BEGIN Records for processing

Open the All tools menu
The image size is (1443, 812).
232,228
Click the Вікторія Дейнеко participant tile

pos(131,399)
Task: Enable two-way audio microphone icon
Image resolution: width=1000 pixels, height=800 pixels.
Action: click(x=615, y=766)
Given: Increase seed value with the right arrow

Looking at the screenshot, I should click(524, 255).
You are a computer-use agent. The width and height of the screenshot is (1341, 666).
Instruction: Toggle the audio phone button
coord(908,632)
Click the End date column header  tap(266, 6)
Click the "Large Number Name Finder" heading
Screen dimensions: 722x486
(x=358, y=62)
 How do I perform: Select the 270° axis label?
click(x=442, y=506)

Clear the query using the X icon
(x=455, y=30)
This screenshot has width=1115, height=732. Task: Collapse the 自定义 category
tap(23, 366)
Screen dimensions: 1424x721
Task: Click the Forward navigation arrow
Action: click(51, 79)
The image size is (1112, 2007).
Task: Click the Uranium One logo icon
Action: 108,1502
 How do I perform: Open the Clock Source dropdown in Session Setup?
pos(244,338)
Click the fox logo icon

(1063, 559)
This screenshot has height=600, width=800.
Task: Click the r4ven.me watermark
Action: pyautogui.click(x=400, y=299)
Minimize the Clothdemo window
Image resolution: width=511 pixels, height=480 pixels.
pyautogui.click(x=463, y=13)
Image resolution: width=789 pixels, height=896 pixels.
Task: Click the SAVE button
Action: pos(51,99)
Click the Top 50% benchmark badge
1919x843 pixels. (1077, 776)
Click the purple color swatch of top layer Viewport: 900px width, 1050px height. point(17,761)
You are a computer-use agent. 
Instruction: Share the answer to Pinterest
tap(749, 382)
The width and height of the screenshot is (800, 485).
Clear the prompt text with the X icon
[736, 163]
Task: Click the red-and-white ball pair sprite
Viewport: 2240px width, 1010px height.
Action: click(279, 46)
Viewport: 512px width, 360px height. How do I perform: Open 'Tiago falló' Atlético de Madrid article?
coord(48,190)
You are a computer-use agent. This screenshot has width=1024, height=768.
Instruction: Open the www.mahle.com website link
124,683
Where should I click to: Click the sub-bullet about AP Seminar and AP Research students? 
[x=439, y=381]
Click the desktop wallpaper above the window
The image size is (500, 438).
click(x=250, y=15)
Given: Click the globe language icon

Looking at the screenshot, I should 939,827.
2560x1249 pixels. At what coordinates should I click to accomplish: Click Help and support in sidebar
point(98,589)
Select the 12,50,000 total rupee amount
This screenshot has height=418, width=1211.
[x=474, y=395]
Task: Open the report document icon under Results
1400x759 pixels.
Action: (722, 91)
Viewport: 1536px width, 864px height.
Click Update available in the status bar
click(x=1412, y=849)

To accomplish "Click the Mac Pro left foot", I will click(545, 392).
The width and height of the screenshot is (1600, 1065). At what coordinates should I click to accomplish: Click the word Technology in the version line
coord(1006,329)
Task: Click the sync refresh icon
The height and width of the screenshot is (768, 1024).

END Records for processing

Report each line above that includes the string "computer".

You are a computer-use agent. The width and height of the screenshot is (1341, 666).
You are a computer-use agent. 
You are a computer-use agent. This screenshot has width=1024, height=768.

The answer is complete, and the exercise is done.